- _What the task asks_
Your answer should be every line of the entries that has the string "below" in it.

- _Source data_
════════════════
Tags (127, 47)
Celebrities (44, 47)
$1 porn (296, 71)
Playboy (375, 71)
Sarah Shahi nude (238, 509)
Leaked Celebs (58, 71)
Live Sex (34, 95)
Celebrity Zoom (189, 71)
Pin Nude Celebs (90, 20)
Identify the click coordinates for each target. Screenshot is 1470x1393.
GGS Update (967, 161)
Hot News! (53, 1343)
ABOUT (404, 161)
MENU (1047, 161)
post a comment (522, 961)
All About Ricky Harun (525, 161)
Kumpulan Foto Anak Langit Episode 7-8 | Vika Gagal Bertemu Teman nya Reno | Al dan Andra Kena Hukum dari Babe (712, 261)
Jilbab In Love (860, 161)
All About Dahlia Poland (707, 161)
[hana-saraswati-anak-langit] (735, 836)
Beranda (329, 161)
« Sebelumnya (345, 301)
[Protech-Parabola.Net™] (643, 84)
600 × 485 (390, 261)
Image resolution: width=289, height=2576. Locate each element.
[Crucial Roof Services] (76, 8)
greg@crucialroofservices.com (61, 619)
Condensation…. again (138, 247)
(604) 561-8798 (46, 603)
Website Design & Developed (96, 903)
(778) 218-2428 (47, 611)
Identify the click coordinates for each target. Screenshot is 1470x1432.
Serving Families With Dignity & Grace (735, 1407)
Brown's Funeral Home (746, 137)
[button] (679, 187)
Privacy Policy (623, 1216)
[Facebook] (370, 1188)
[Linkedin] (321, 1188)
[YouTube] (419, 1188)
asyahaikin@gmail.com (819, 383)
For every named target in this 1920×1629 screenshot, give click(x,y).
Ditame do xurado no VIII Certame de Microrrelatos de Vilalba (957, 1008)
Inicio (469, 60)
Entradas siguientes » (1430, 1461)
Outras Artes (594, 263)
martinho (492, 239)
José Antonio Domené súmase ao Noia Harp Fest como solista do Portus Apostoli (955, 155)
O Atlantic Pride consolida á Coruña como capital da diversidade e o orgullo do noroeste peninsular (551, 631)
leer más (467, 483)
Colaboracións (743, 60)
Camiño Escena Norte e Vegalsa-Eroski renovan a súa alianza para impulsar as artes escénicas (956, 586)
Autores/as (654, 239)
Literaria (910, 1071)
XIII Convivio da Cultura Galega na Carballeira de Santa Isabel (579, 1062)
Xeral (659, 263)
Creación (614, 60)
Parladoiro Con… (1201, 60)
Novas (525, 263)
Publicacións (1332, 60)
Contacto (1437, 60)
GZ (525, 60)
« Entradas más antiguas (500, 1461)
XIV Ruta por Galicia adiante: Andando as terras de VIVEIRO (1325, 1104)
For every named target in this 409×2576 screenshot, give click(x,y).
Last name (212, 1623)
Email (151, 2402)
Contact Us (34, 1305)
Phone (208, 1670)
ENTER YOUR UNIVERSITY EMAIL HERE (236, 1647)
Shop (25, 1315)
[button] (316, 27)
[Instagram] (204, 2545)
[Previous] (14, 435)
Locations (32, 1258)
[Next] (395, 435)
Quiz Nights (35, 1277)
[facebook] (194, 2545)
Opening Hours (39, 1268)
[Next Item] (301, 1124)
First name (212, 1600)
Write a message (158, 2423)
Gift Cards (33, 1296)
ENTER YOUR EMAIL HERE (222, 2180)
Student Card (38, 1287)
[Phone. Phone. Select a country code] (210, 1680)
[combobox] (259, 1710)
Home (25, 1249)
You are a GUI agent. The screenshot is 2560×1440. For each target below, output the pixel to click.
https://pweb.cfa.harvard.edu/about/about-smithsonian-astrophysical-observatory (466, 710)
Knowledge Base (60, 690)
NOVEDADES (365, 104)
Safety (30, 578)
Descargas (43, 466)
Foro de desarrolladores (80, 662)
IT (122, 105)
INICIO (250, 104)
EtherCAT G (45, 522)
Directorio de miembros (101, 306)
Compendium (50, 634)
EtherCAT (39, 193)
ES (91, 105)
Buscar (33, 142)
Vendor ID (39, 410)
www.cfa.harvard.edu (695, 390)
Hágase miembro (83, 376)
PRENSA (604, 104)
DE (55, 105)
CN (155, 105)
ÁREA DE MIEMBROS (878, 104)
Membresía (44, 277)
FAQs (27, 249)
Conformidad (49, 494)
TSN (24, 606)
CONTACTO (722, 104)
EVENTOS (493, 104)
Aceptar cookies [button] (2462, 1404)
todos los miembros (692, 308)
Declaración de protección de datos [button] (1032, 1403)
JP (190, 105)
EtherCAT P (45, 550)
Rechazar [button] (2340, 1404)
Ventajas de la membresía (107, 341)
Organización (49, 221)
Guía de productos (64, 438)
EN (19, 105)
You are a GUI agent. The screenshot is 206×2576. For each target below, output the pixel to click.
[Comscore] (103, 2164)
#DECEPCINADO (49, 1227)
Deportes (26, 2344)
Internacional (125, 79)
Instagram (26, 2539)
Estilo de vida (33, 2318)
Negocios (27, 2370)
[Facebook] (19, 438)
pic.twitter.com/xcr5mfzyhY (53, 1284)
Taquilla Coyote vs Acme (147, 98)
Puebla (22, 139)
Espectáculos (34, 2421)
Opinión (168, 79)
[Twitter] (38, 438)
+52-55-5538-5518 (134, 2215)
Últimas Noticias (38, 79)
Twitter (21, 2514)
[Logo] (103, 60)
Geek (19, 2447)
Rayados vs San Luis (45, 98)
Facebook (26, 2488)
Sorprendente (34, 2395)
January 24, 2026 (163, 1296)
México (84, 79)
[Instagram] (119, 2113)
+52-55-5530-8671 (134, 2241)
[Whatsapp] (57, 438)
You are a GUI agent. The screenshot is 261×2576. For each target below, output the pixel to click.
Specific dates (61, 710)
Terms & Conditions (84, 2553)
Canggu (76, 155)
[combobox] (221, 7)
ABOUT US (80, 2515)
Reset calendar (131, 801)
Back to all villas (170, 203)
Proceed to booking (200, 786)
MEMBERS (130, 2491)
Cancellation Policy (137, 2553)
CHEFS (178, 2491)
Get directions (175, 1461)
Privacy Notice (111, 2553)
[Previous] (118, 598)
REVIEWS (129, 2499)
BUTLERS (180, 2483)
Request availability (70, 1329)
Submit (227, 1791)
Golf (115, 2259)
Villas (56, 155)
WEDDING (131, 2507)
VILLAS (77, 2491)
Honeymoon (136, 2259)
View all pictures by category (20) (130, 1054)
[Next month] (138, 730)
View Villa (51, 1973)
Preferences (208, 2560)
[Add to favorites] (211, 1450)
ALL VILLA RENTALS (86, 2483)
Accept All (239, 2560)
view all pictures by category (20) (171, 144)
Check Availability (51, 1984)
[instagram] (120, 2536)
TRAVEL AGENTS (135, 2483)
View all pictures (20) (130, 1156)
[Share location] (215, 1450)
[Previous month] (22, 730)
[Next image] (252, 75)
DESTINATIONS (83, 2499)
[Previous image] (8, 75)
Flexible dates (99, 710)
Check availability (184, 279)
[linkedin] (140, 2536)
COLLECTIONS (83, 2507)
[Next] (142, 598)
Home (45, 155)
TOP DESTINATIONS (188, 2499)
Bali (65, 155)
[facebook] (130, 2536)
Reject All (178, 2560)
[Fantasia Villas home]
════════════════
- _Task output_
You are a GUI agent. The screenshot is 2560×1440. For each target below, output the pixel to click.
You are a GUI agent. The screenshot is 206×2576. For each target below, output the pixel to click.
You are a GUI agent. The screenshot is 261×2576. For each target below, output the pixel to click.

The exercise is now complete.